In November, James Pantera became certified with USA Swimming as a coach, but that status is now in question.
"I think he completely misrepresented himself on his website," said Mike Saltzstein.
Saltzstein, an Alpine resident and former vice president of USA Swimming, filed a complaint with the group.
Fourteen years ago, Pantera pleaded guilty to federal charges, including student loan fraud.
After getting bad grades in medical school, Pantera said he hacked into a government computer and created a new identity with the same name and reapplied to medical school with a clean slate.
Eventually, he was caught and spent nine months in prison. He told Team 10 it was a mistake he has paid for.
Saltztein said a background check revealed Pantera has 11 different identities, which Pantera said is connected to the fallout of his case.
"More much recently and troubling are his coaching credentials," said Saltzstein.

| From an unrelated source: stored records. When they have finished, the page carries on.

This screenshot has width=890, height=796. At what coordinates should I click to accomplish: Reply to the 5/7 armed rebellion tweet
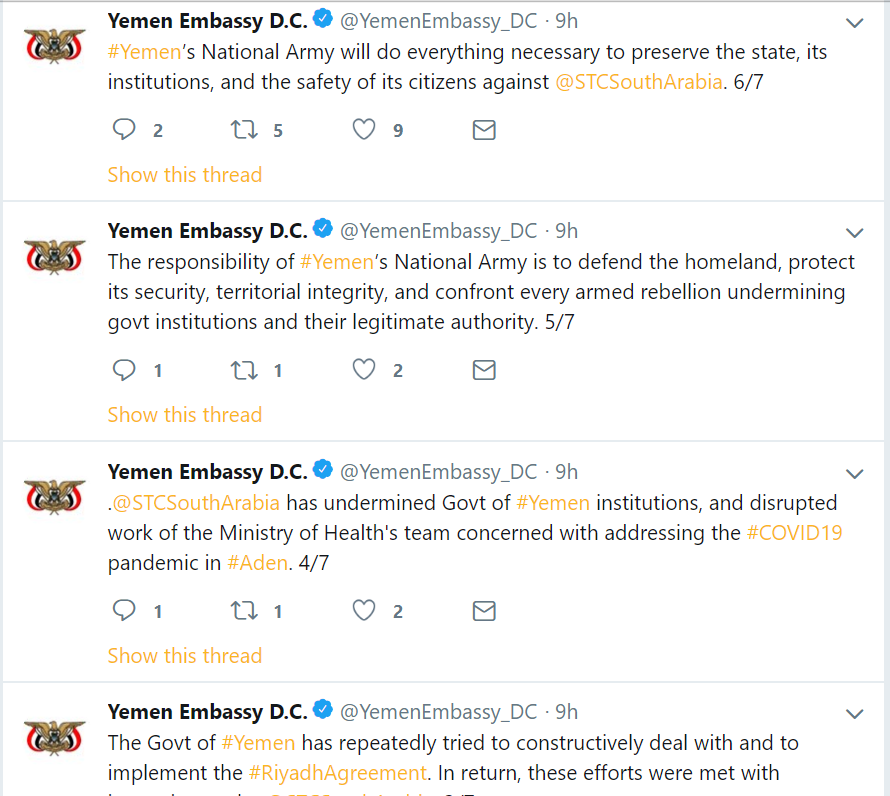124,371
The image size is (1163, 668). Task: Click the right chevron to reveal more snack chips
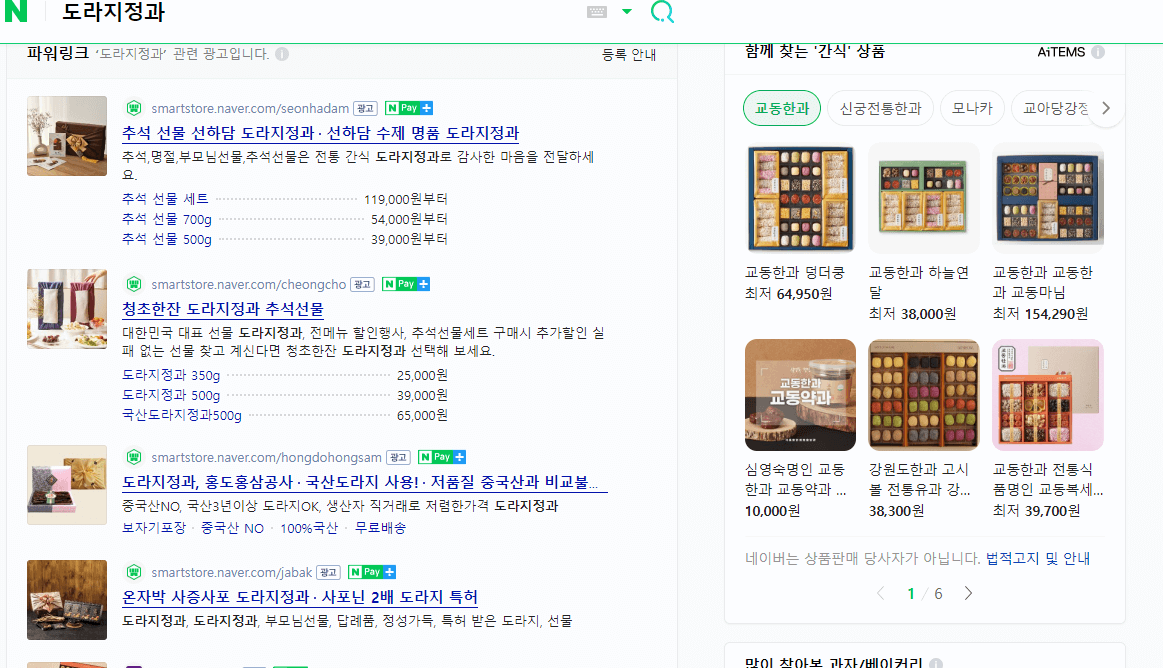point(1106,108)
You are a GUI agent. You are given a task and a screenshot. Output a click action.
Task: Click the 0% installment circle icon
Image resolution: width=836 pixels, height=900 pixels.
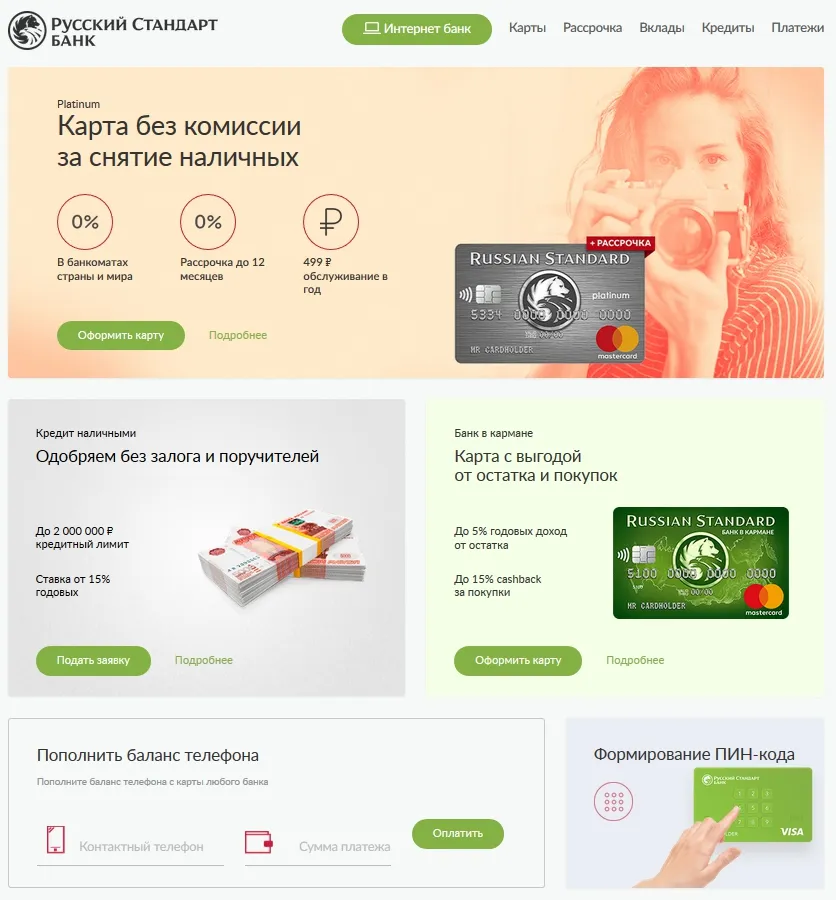[x=208, y=222]
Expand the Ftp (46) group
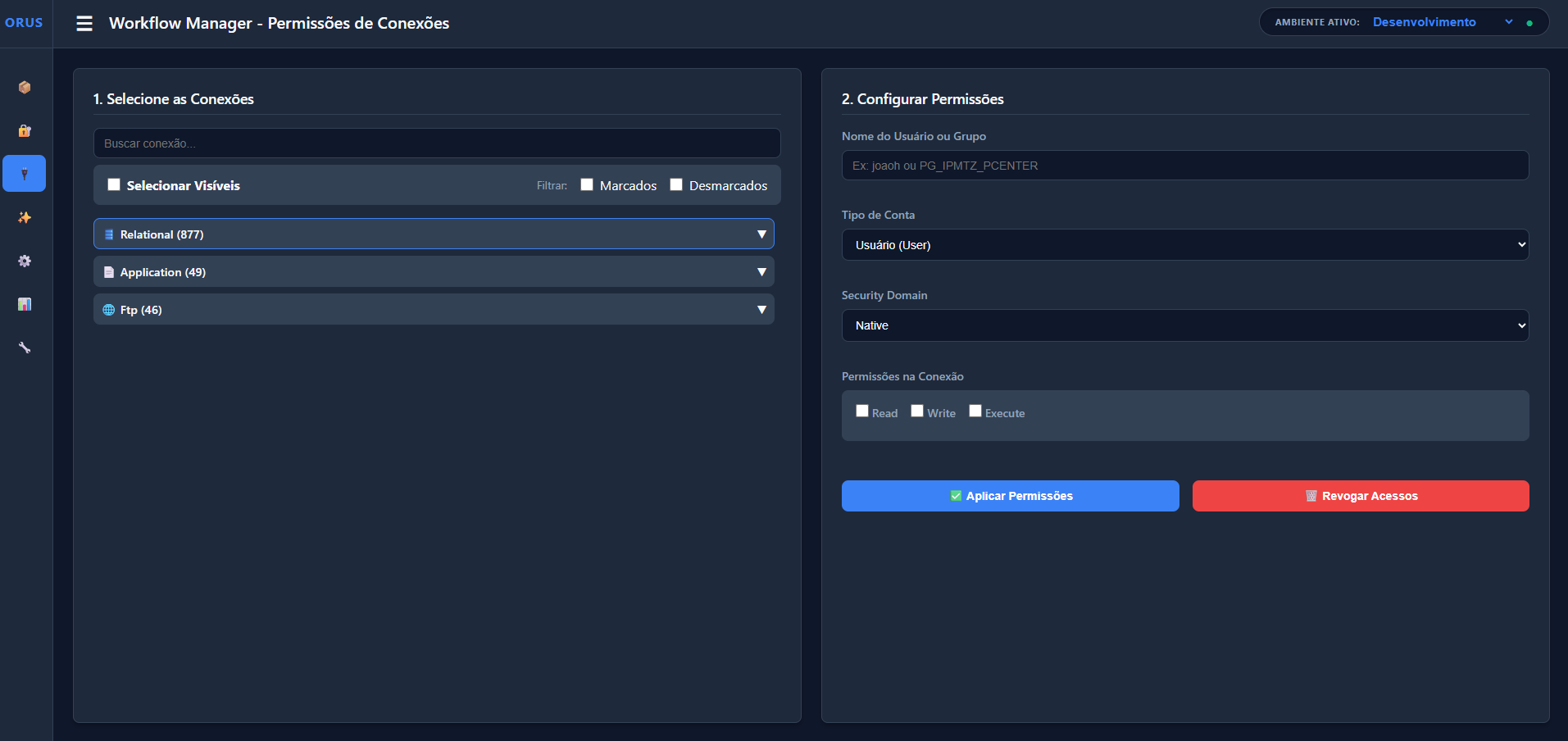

Saltzstein said Pantera's claims on his website of being a Level 5 coach, including criteria like coaching 40 All-Americans, is not true.
Pantera said he meant he completed all five courses, and he has since removed it from several online sites.
In the complaint, Saltzstein said Pantera has told wild stories at swim meets of having been a professional soccer and baseball player -- statements Pantera denies.
Saltzstein also questions Pantera's claim that his wife and two teenage children died in a terrorist bombing in Israel in 2005.
"In running his background check, we haven't found children attached to him," said Saltzstein.
Pantera said those accusations are "truly low," but declined to provide Team 10 any evidence about his family or the deaths, saying he wants to keep their memory out of the news.
Saltzstein said Pantera shouldn't be allowed to coach because he'd have access to swimmers' personal information.
San Diego Park & Recreation officials say they don't know why background checks didn't turn up the felony. They also said Pantera won't be allowed to coach a city team.
Pantera said the motive behind Saltzstein's complaint -- Pantera was preparing to file a complaint against Saltzstein for bullying.
Saltzstein said that claim is untrue because he'd been looking into Pantera for awhile, presenting Team 10 with an email he received from a concerned parent in late January.